A scream lodged in my throat as more of my neighbors were pounced on and torn to pieces. My mom turned and ran into the house with me against her side. I didn’t realize I was sobbing loudly until the door closed behind us. The thick wood door shut out some of the shrieks of the panicked and dying, but they still drifted through the open windows. The screams grew louder when more of them filled the air, and I had the unsettling feeling I was listening to all my neighbors dying.
And we would be next.
“It’s okay. It’s okay,” my mom breathed over and over again as she turned the locks on the door. “We’ll just… we’ll…” She never finished what she was going to say. Propelling me forward, she snatched the phone from where it sat on the table by the couch. She frantically hit buttons before holding the phone to her ear. She pulled it away, hit more buttons, listened to it again, and flung it aside. “Shit!”
I started to cry harder. My mother never swore in front of me. I found it more unsettling and real than seeing the teen boy being torn apart by some human-animal mix.
“It’s okay; it’s okay,” she said again as she rubbed at my arms. “You have to stop crying.

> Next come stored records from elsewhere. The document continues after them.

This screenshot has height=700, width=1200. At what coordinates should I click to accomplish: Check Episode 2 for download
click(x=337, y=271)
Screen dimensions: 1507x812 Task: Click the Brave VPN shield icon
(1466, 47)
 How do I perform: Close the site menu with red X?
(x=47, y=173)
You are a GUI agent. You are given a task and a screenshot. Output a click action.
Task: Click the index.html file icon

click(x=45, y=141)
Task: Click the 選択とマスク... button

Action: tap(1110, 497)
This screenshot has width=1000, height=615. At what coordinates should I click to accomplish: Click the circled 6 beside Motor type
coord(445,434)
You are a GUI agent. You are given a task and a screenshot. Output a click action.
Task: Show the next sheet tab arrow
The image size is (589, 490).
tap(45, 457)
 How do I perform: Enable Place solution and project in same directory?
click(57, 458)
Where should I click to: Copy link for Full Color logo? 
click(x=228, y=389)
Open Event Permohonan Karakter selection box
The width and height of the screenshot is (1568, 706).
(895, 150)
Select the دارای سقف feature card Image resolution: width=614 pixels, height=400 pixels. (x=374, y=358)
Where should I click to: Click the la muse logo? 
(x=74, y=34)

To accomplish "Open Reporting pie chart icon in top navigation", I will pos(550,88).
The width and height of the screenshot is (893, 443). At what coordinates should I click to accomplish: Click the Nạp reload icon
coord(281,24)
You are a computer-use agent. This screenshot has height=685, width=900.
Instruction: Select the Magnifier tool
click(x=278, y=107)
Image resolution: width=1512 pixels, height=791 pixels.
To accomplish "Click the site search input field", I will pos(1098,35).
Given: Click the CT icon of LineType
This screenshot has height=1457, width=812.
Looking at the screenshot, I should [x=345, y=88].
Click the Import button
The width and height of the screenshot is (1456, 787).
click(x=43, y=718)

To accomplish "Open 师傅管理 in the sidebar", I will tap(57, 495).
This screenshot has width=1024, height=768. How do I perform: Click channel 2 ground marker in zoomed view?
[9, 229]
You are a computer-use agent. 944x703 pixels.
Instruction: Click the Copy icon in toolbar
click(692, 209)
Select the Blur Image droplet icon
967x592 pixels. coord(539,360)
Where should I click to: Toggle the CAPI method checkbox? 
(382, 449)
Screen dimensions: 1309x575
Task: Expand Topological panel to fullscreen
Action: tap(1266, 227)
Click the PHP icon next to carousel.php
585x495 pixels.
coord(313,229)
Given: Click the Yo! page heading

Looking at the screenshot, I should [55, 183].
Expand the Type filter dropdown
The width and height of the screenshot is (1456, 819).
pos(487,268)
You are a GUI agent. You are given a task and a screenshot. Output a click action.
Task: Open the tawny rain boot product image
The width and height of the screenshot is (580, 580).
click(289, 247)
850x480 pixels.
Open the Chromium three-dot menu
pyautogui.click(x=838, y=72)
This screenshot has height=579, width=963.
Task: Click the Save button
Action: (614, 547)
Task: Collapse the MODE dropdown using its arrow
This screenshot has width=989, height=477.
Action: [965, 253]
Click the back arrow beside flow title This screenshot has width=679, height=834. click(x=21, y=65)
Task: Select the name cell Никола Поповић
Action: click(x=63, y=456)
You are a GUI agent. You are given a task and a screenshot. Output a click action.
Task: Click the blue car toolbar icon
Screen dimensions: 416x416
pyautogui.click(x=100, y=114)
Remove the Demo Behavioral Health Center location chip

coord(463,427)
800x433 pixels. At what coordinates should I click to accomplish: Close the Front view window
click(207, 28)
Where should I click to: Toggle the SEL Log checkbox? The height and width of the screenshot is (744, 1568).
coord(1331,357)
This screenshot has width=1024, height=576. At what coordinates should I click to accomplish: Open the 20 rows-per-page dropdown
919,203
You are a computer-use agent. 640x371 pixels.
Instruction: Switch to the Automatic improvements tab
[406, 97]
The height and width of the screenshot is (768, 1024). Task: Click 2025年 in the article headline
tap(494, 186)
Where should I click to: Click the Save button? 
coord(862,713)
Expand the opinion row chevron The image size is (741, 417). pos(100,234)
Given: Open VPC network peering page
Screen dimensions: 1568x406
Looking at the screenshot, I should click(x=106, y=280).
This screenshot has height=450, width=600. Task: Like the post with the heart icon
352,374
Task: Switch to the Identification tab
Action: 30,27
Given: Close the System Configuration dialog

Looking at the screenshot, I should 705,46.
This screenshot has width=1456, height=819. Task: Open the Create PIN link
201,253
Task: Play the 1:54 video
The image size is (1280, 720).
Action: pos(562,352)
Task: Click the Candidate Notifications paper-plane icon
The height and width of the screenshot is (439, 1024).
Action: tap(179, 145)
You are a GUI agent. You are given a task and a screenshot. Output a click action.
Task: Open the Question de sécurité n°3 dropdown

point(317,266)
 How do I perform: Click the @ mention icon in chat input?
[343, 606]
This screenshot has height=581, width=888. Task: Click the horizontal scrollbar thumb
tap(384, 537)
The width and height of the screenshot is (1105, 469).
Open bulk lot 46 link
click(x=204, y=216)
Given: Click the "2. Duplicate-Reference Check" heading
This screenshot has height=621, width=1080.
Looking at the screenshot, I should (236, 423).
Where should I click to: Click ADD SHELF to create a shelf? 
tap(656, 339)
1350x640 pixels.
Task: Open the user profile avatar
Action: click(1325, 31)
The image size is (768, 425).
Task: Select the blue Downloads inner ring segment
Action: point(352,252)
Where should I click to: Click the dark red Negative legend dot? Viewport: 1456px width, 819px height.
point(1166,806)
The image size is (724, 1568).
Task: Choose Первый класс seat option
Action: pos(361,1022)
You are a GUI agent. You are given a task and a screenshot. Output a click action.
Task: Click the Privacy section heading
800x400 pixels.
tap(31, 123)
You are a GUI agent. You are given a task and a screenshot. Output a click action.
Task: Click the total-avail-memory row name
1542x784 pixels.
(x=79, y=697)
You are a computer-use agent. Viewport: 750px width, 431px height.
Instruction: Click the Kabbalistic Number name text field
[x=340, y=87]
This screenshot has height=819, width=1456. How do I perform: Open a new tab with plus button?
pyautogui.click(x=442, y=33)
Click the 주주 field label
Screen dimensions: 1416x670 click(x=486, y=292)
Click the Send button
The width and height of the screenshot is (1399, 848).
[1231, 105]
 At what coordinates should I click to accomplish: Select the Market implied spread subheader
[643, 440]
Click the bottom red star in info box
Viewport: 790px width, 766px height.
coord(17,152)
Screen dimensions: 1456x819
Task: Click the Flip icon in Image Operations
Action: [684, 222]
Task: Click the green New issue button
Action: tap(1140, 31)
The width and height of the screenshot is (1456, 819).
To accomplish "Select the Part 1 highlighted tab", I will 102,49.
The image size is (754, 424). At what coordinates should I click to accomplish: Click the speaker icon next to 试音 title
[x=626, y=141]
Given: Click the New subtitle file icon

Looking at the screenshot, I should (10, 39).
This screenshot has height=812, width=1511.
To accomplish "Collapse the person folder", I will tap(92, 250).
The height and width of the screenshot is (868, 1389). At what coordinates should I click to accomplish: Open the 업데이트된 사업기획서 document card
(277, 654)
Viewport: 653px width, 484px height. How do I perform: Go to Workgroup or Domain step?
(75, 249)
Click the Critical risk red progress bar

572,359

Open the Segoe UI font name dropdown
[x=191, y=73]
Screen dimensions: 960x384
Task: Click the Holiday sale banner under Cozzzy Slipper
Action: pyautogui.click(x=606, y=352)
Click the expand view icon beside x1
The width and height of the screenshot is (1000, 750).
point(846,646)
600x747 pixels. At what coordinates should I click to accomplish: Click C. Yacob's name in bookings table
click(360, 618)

You have to be a big girl now, and big girls don’t cry, right?”
I nodded, but I found I couldn’t speak as terror pulsed in my veins. I blinked away my tears and wiped off the snot pouring from my nose with the back of my hand.
“Good girl,” my mom said as she crept over to one of the windows and leaned over to peer out it. She jerked back. She tried to hide it, but I felt the tremor running through her.
“Daddy,” I whispered when she edged me away from the window.
“He’s fine,” she said. “You’re going to have to hide now.”